So, here it is, Christmas season again. I hope that everyone out there remembers the true meaning of what Christmas is. It's when someone who was born with the sole purpose in his life was to bring understanding, love, and forgivness to everyone he touched. But more than that, he lived so that he may die for us. To this day, he still teaches us.
   I want to just share a few memories of mine with you all. I always have a rough go of it this time of year so bear with me if some are not happy memeories.
  I recall when I was just a small child, every Christmas Eve, my great-grandparents would come to our house. And on that night, my mother who still to this day, fixed homemade chili and cinnamon rolls for us to all share. I remember, waiting anxiously for them to arrive. Grandpa was a WWI Veteran, and I recall sitting on his lap. He never told me any stories that I can recall, probably because I was only 3-4 years old. But I can see his face as though he was here with me now. Grandma Grace would then walk through the door and we'd all be happy. A kind of tradition started back then, we got to open the gifts from them on that night, they were the only ones we were allowed to open until the morning. Then it happened, Grandpa passed on, and Dad went the next couple of years to get Grandma and the tradition continued. Grandma passed on when I was around five or six and the house kind of started to feel empty to me on Christmas eve. I still carry on that tradition of the Grandparents' presents on Christmas Eve. Thanks to a thoughtful and understanding ex-wife, our kids are with my parents on that evening.
  Christmas hasn't been the same since then. They seem empty. Even with my children here by my side. Every year we put the tree up together. The four of us assemble the thing, (yes it's fake), and the three kids then take turns putting on the ornaments and Samantha, who is now six, has now inherited the task of placeing the angel on the tree top. When it's all done, Matthew and Samantha usually wait for Taby and I to turn out the lights and plug in the tree. After a few minutes, they run off to play leaving Taby, my oldest, and I alone to sit and watch the wonder of it all, reflect on years gone by, and to wish her brother and sister and Merry Christmas in heaven. We sit, listen to Christmas music and then usually end up crying in each other's arms.

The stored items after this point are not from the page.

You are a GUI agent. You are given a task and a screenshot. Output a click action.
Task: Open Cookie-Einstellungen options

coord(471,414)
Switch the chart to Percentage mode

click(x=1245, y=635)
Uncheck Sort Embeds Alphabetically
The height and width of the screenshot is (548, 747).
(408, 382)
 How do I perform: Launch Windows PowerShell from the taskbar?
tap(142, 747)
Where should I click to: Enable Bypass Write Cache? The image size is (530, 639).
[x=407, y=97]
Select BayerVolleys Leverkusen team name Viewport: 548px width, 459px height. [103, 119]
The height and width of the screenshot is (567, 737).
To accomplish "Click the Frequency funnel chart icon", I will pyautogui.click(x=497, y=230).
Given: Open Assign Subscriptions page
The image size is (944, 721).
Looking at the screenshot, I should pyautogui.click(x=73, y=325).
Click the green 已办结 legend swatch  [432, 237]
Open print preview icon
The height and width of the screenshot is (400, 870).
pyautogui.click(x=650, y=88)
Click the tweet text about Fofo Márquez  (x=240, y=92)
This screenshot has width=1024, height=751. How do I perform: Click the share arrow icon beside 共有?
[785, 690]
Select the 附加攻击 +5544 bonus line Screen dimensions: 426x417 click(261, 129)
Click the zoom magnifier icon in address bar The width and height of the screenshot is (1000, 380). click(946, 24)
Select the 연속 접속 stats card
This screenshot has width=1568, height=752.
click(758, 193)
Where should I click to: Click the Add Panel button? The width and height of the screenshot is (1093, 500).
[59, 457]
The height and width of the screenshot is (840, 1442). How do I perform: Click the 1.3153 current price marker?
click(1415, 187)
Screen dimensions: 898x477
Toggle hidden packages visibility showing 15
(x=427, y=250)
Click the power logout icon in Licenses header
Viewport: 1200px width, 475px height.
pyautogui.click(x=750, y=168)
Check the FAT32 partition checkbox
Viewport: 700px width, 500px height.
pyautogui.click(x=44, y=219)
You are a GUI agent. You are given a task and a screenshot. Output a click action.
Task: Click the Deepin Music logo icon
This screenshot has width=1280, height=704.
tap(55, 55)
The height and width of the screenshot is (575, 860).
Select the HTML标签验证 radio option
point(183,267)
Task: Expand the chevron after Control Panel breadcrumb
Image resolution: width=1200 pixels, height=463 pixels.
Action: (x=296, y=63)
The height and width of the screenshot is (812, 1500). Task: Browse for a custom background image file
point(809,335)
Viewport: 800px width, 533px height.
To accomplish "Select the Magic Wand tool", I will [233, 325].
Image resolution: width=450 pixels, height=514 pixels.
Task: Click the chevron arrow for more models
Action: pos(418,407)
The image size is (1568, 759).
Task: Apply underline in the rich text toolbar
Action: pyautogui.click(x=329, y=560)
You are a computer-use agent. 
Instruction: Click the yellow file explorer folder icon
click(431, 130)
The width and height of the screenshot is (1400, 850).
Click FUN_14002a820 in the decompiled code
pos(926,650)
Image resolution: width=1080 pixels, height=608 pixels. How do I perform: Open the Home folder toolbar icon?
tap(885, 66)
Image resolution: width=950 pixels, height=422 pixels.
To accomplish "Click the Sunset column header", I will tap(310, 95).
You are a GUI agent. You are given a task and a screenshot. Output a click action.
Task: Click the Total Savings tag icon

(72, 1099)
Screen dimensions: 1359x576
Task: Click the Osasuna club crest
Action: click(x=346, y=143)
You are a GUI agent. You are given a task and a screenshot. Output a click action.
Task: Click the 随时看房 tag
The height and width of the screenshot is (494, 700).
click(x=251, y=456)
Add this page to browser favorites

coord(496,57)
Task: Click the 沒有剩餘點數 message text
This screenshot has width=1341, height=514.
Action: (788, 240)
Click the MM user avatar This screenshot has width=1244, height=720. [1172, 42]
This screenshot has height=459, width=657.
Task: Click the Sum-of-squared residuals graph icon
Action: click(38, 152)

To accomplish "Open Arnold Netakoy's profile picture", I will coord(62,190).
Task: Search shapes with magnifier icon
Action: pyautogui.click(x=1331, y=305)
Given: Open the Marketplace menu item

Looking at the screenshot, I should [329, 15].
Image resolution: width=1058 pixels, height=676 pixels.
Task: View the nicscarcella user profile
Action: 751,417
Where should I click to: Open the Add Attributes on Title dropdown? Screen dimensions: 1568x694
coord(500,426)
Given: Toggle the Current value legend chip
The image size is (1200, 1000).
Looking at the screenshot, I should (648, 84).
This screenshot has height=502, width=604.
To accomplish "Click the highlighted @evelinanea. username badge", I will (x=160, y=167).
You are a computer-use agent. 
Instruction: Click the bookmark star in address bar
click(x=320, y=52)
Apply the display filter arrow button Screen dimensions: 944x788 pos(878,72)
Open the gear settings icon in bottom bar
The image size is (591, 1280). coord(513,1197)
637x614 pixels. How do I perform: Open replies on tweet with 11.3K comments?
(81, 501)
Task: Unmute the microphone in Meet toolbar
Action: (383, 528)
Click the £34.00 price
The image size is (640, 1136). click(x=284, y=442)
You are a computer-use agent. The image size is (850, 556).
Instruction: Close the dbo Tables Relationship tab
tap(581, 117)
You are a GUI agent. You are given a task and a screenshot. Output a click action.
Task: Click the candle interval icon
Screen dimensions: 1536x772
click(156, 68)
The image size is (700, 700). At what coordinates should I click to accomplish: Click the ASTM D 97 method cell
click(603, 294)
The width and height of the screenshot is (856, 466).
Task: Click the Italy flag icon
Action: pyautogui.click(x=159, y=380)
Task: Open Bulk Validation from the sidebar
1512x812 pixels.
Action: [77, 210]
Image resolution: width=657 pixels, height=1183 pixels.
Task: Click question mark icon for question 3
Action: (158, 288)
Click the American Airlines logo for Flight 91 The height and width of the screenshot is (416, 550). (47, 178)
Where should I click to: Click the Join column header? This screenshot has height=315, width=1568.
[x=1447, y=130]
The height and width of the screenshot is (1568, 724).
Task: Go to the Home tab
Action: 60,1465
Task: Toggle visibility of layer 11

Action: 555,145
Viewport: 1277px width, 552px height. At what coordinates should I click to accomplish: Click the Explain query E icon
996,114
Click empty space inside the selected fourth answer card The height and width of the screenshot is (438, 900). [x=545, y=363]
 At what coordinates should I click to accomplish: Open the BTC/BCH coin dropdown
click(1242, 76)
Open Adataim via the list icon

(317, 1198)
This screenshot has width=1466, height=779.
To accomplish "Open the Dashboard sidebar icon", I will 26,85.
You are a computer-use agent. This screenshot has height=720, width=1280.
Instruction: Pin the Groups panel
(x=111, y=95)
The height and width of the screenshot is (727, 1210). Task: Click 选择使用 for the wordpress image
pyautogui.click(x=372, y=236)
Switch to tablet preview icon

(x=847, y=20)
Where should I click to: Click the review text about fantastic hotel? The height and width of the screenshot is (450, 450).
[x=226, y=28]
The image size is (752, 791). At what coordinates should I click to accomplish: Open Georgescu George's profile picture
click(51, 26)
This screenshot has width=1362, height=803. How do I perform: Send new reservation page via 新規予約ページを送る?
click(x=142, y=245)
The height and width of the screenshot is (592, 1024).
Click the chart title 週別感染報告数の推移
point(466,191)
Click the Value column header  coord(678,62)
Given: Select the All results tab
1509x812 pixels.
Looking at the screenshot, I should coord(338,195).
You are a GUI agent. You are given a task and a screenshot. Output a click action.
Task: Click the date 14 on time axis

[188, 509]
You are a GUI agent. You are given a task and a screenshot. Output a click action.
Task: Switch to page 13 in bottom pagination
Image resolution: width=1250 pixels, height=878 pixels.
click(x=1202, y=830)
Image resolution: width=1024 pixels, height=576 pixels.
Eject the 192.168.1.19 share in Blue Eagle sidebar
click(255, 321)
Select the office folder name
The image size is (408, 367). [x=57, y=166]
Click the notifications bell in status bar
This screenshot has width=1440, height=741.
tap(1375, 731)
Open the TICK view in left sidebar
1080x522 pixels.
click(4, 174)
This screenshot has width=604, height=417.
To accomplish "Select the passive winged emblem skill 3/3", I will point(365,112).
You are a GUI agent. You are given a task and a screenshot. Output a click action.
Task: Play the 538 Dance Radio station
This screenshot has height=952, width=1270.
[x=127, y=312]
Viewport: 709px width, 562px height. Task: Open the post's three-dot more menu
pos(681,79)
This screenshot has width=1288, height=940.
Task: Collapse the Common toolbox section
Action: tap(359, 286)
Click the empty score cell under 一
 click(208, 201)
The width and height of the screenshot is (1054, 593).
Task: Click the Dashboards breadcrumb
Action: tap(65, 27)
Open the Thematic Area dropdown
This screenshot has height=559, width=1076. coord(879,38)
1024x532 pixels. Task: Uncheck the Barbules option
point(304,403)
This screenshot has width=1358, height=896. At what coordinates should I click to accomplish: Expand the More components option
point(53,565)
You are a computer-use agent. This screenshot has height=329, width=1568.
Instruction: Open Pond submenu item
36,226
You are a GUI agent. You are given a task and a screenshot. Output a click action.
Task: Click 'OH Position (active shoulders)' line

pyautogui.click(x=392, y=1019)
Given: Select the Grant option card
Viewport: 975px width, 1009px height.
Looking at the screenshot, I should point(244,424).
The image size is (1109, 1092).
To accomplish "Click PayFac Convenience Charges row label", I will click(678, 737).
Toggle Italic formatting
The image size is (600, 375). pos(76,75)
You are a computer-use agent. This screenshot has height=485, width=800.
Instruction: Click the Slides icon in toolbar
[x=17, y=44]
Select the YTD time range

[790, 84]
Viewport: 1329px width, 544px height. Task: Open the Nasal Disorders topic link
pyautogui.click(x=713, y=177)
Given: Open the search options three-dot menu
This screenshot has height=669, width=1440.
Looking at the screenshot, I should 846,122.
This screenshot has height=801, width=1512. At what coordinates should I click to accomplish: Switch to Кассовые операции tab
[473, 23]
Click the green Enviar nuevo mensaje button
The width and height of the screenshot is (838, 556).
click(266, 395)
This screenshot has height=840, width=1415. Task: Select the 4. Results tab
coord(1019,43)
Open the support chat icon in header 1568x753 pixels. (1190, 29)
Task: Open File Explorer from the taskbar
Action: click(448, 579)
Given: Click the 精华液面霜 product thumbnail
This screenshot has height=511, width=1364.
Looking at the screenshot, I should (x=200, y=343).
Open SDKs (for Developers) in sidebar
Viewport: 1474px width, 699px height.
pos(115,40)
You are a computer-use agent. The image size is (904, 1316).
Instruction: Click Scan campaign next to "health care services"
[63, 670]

It is then that I call my ex-wife and wish her a Merry Christmas and thank her for the wonderful gift of these children that she has given to everyone who comes into contact with them.
  I also think about when my brother and sisters and I would all get together with our kids, (I didn't have any yet the last time that happend), at Mom and Dad's house for dinner on Christmas. It didn't happen too often because we got spread out over the Midwest, but when it did, I could see the love and pride showing in Mom and Dad's eyes. Mom was always working in the kitchen with everyone helping out where they could, or sitting in the living room catching up on things. That was so many years ago. Must be at least 16 or 17 years.
  I remember Nakita's Christmas. She was so beautiful in her little outfit that Mommy had bought her. We were a new family just starting out, not much money for gifts but it was the happiest Christmas I'd had in a long while. I had my wife and my two daughters. I was overjoyed at the site of the three of them opening the gifts. I treasure the pictures and memories I have of her and her only Christmas here with us.
  Things are still tough this time of year, but we always make it through with smiles and laughter and most importantly, with love.
   Next to life, the emotion and feelings of love is God's greatest gift to us all. Please take the time to allow yourself to share that gift with someone. Do something nice for a stranger. When your in line waiting to pay for something at Wal-mart, instead of getting upset because the little old lady in front of you is digging in her purse for that penny, reach into your pocket and offer it to her. The person behind you at the fast food drive through, while you are paying for your order, pay for theirs, then just drive away knowing that you made someone feel just a little better about the world and how kind it really can be.
  Just try to remember what it's all about. Jesus gave us his life, that's what the presents represent, maybe give just a small part of yours so that when he looks down upon us he'll smile.
  I wish you all the best in the year to come and a very Merry Christmas.